La garantie de projet stratégique (GPS) promise par le ministère de l’Économie et des finances en mars 2018 pour soutenir des projets d’entreprises françaises à l’étranger ne remplissant pas les critères de part française de l’assurance-crédit export classique va pouvoir être concrétisée par Bpifrance assurance export. Elle a été autorisée par un décret (n° 2018-1162 du 17 décembre 2018) paru au Journal Officiel le 19 décembre.
Ce texte « relatif à l’octroi de la garantie de l’État pour des opérations de nature à contribuer au développement du commerce extérieur de la France ou présentant un intérêt stratégique pour l’économie française à l’étranger » en précise le cadre réglementaire. Bonne nouvelle : contrairement à ce qui avait été envisagé initialement, elle ne sera pas réservée qu’à de grands projets, puisque le montant minimum a été fixé à 10 millions d’euros, ce qui ouvre la voie à un soutien à des projets de plus petite taille ou à des interventions en complément de tours de table.

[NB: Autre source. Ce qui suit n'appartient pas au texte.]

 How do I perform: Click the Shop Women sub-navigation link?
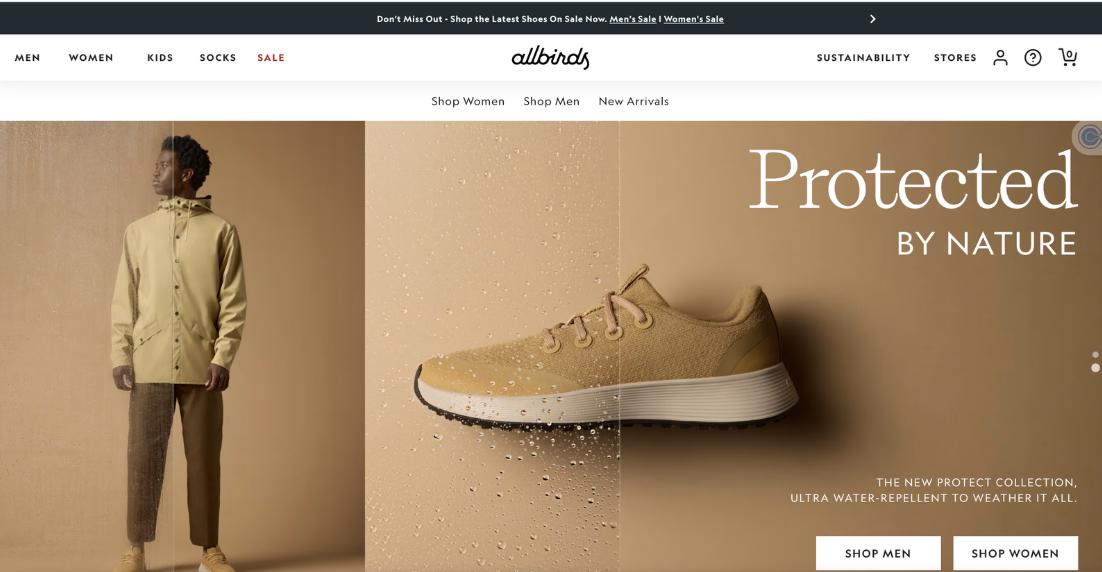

« Cela faisait deux ans qu’on disait non à des projets qui ne rentraient pas dans les cases existantes : avec cet outil, on se donne une liberté d’action pour les soutenir », se réjouit Pedro Novo, directeur exécutif en charge de l’export de Bpifrance.
Typiquement, il s’agit de projets portés par des bureaux d’ingénierie et des ensembliers industriels français dans des domaines comme l’énergie ou l’environnement. La part française peut être souvent inférieure au minimum de 20 % requis par le dispositif public de soutien à l’export français, car les équipements peuvent être majoritairement de fabrication étrangère en l’absence d’offre française dans les secteurs concernés, et que les travaux sont réalisés par de la main d’œuvre locale.
« Il n’y a pas de sous-projet à l’international »
« On se voyait obligé de refuser des dossiers de demande de financement avec des parts françaises de 16, 17 ou 18 % alors même que le porteur du projet et les savoir-faire étaient français », explique encore Pedro Novo. « Or, il n’y a pas de sous-projet à l’international dès lors qu’on est dans une mobilisation générale pour l’exportation et où le soutien public devient un enjeu de compétitivité », dit encore le dirigeant, faisant allusion à la compétition qui règne entre les agences de crédit export public. Pour lui, la nouvelle GPS montre la capacité de l’État et du Trésor français à s’adapter aux nouveaux enjeux internationaux auxquels certains secteurs sont confrontés.
Le seuil d’intervention fixé à 10 millions d’euros minimum permettra à des compétiteurs français de catégorie PME et ETI de bénéficier de cette garantie, aux côtés des clients traditionnels du crédit export comme General Electric ou Alstom. Le secteur des énergies renouvelables et de l’environnement est particulièrement visé.
Dans les énergies renouvelables (solaire, éolien, méthanisation, géothermie…), par exemple, des acteurs français comme Akuo Energy ou Neoen, deux producteurs indépendants d’énergie renouvelable, qui ont connu des développements internationaux remarquables ces dernières années dans les pays émergents et en développement, ont bénéficié de très peu de soutien à l’export de l’État français. Eux-mêmes investisseurs et porteurs de projets, ils ont misé sur les outils de l’aide publique au développement, française ou internationale, en se positionnant sur des appels d’offres financés par ces sources, où sur les investissements d’acteurs locaux, publics et privés. « La GPS sera une nouvelle corde à leur arc, notamment pour des projets non financés par des bailleurs de fonds internationaux », explique Pedro Novo.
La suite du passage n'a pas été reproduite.